Ontario’s permissive attitude toward unregulated, non-secular organizations is one of many examples of federal-provincial feuding. But it could get worse if the two parties are unable to come to an amicable compromise.
The plight of Ms. Wynne’s government is well-known: It is saddled with a combined $4.5-billion debt that eats up 7 per cent of its revenues, with pension costs on the horizon. Many people think the solution is to borrow more money to fill that gap. Mr. Ford instead says Ontario will go back to old-fashioned name-calling: “Cattle” on the long-gun registry, “Jimmy the Greek” on subsidized daycare. In order to distance himself from that old-school politics, the Prime Minister has even referred to Mr. Ford as the goons of Rob Ford’s infamous crack cocaine scandal.

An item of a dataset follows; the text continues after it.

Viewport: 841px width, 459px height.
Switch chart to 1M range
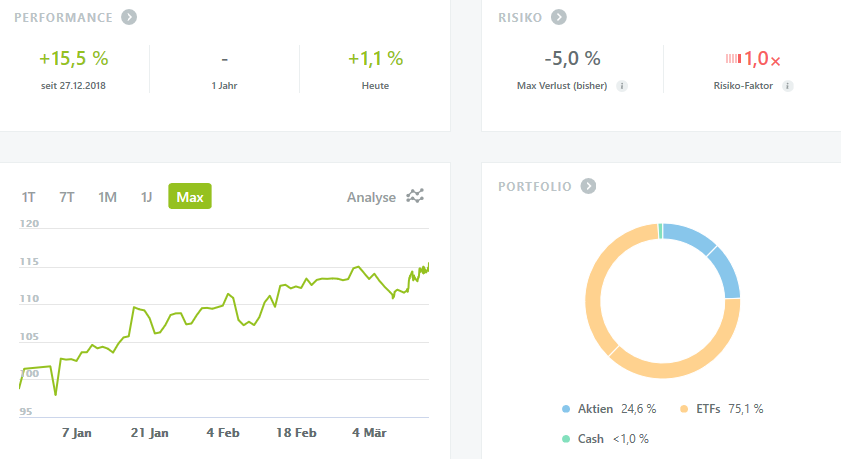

But with less than a year to go before a provincial election, Mr. Ford is balking at doing anything that might be seen as further exacerbating his rivalry with Mr. Trudeau. Mr. Ford’s pitch that Ontario is not being treated fairly is deeply hypocritical given that Mr. Ford ran a government without enough money to put full-day child care in every school over the past several years. Yet now, in his quest to win favour with the so-called Conservative party’s base, Mr. Ford says the government is refusing to give Ontario the funding it needs to provide for affordable child care.
The federal government, on the other hand, is very clear that it can’t do anything without the co-operation of the provinces, and doing nothing will only spur the growth of un-regulated daycare and push up Ontario’s debt. It’s in the national interest to get this problem resolved.
Both parties should agree to put aside politics, recognise the need for subsidy reform and find a solution that works for all. That is not a backroom deal, it’s a country-wide consensus on what is best for children and for children’s parents.